INFORMATION SUPPLIED:
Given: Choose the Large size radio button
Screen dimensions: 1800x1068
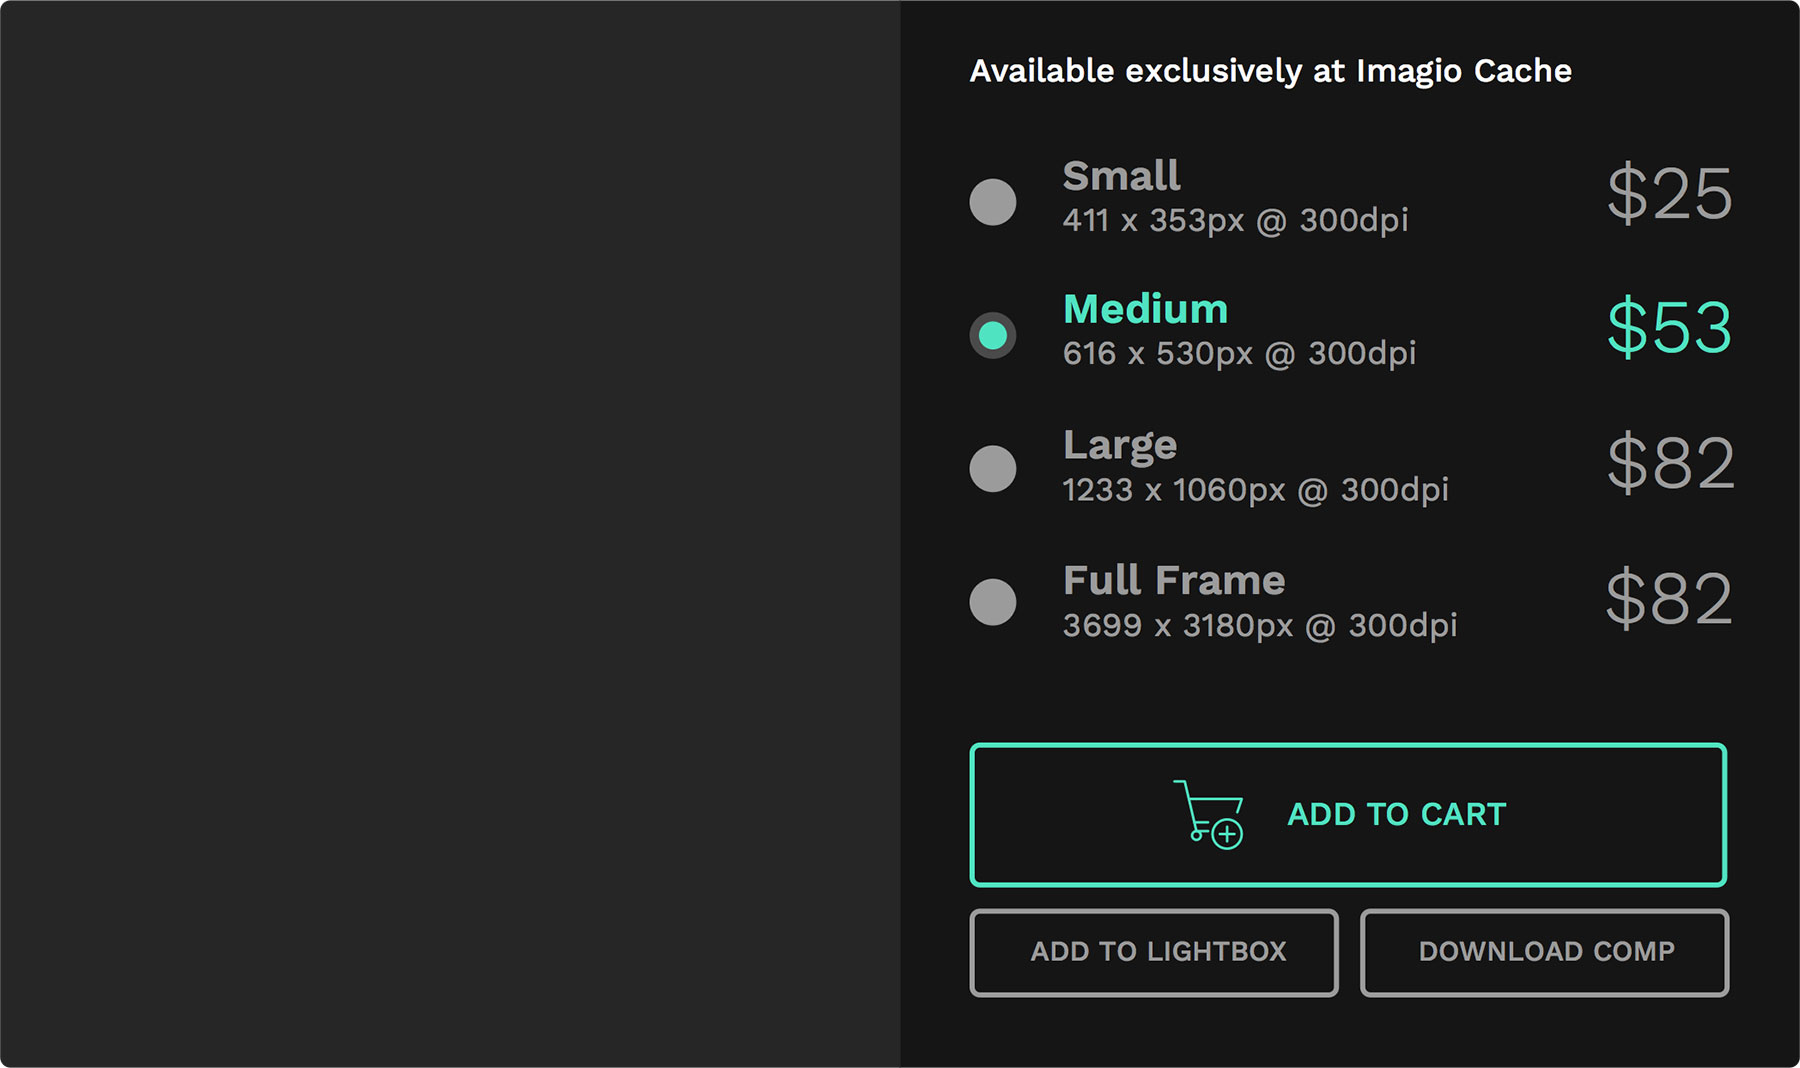Looking at the screenshot, I should pos(993,468).
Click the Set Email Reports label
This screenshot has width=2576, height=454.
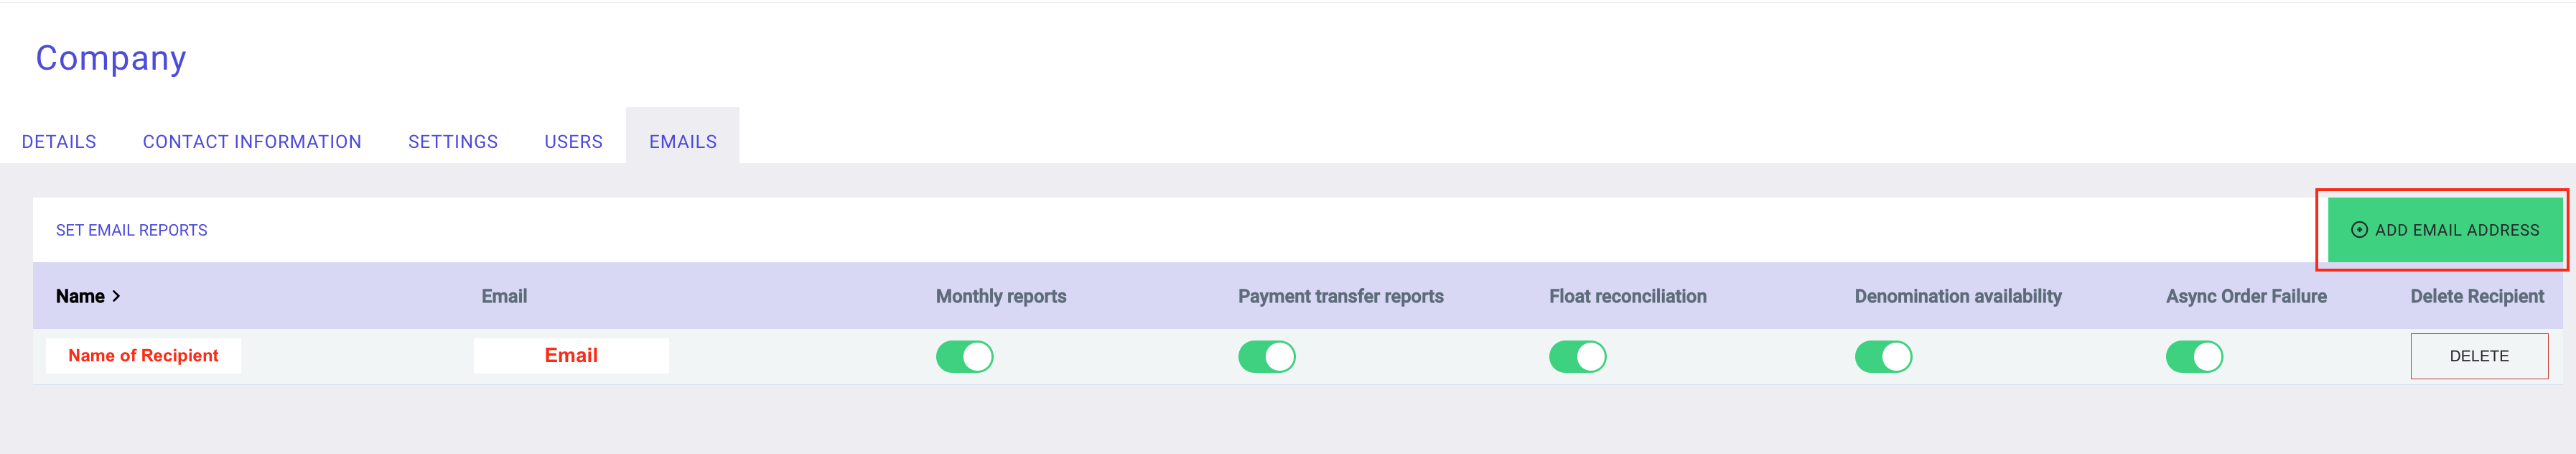(132, 230)
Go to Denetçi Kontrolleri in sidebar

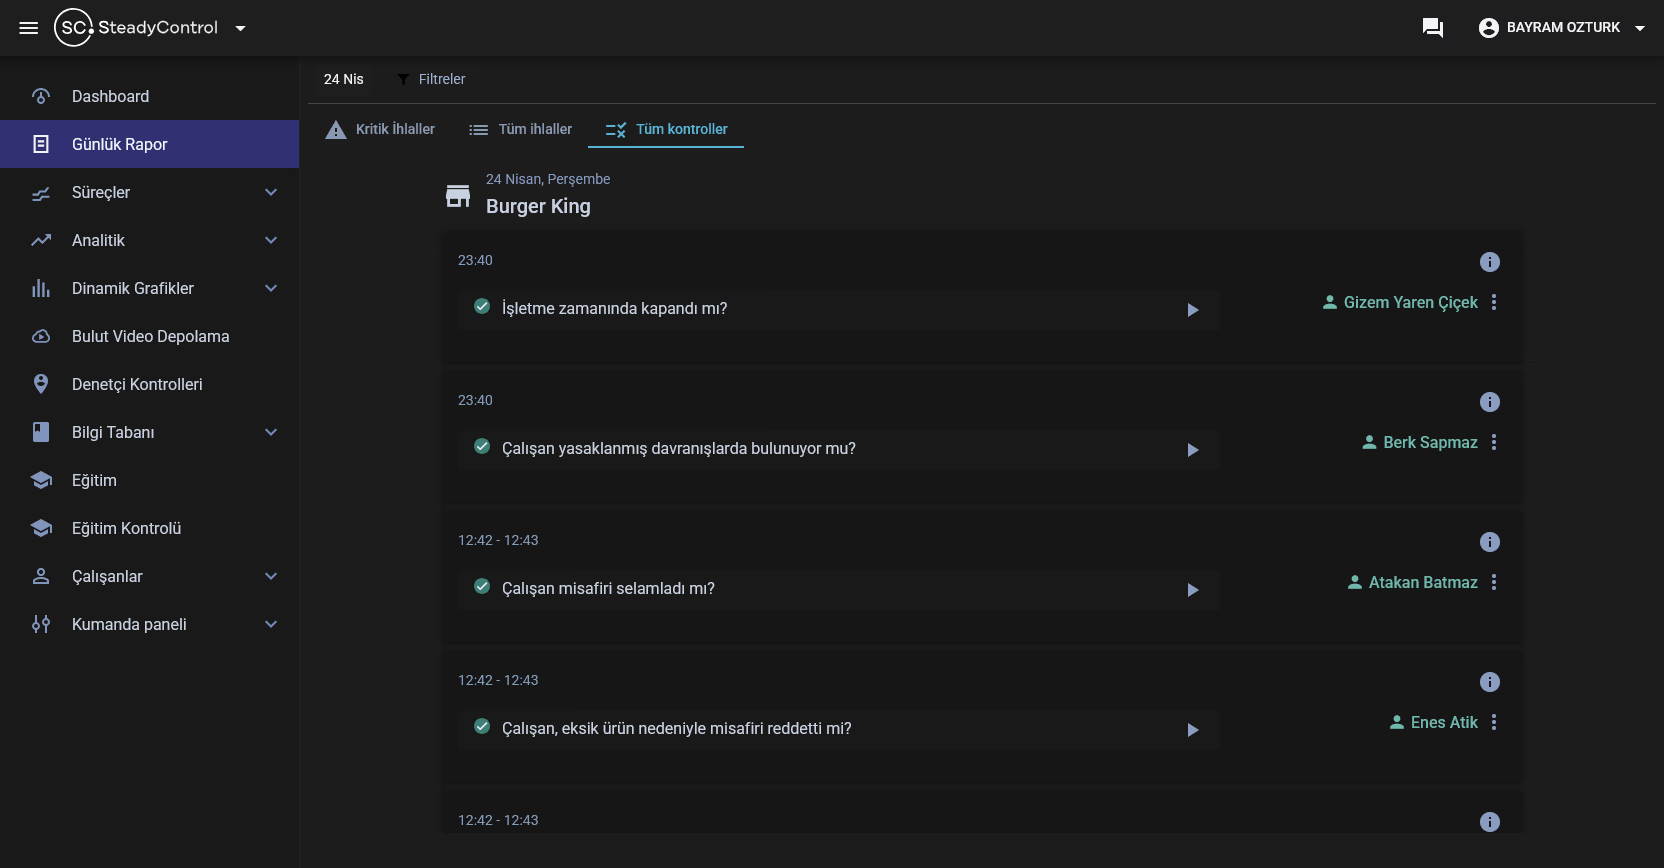point(137,384)
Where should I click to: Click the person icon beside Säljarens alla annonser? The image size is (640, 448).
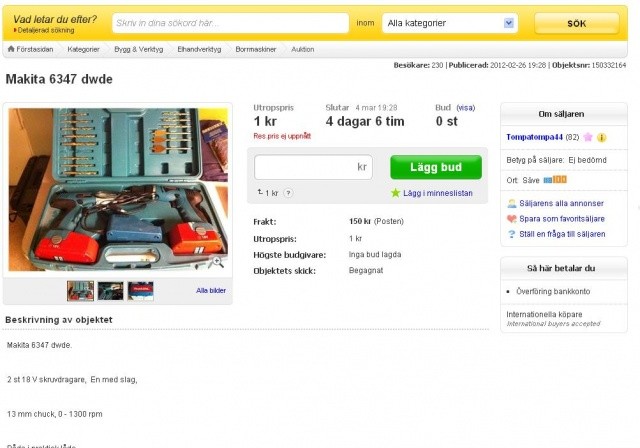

ABOUT THIS TASK:
Leave out the pictures and transcribe the entries above exactly.

YOUR SOLUTION:
Given: Choose the Large size radio button
Screen dimensions: 1800x1068
Looking at the screenshot, I should pos(993,468).
Click the Set Email Reports label
This screenshot has width=2576, height=454.
(132, 230)
Go to Denetçi Kontrolleri in sidebar

point(137,384)
Where should I click to: Click the person icon beside Säljarens alla annonser? The image size is (640, 448).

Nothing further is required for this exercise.